The first full-blood Boers were brought into the United States in 1993, the same year the American Boer Goat Association was formed. Since that time a tremendous amount of interest in breeding Boer and Boer influence goats has exploded in the United States.
The Boer goat is commonly a goat with a white body and a red head. Docile, high fertility and a fast growth rate are some of the traits that set the Boer goat apart in the purebred and commercial segments of the American meat goat industry. Mature Does can weigh between 190- 230 lb and mature Boer bucks can weigh between 200 – 340 lb.
The demand for high quality, lean, healthy red meat is the one of the underlining forces behind the development of the American meat goat industry.

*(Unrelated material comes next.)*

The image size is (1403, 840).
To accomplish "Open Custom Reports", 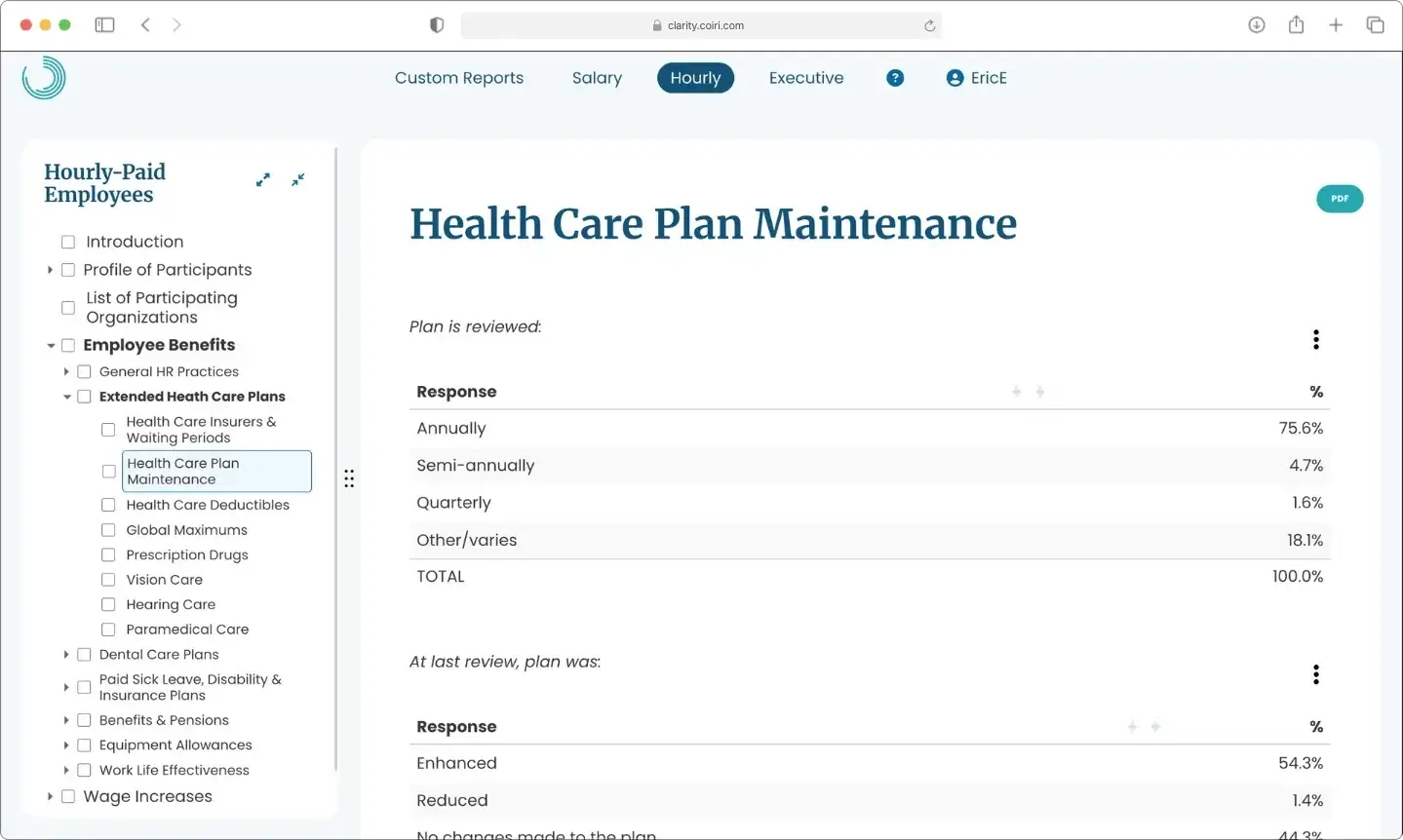I will [x=459, y=77].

With an eager base of ethnic consumers, the demand for goat meat continues to grow in the United States each year. The importation of goat meat into the United States is estimated over 30 million dollars annually.

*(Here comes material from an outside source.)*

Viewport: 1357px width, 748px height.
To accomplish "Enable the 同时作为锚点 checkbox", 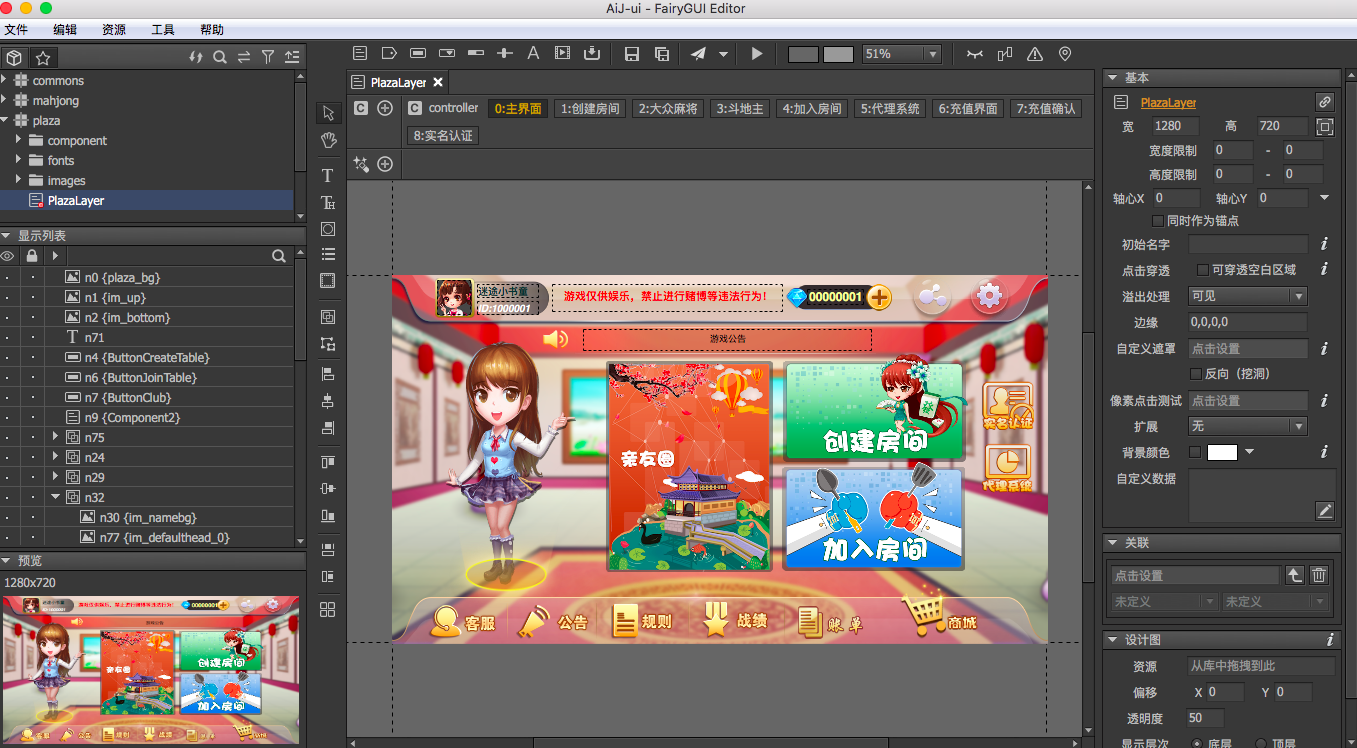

Today, the American Boer Goat Association offers a variety of opportunities in marketing, education, commercial industry and youth. The American Boer Goat Association is the largest Boer association in the world with membership over 7,000 annually. The association registers over 45,000 head annually. The total meat goat industry value is estimated between 150 million to 400 million dollars annually.
From a small beginning in 1993, the impact of the Boer goat has significantly changed the American meat goat industry. Discover your opportunity with the American Boer Goat Association…
In the early 2000’s the ABGA designed a Strategic Plan for 2005-2008. Many of the goals set in that plan are in the process of being refined now, or are already in place.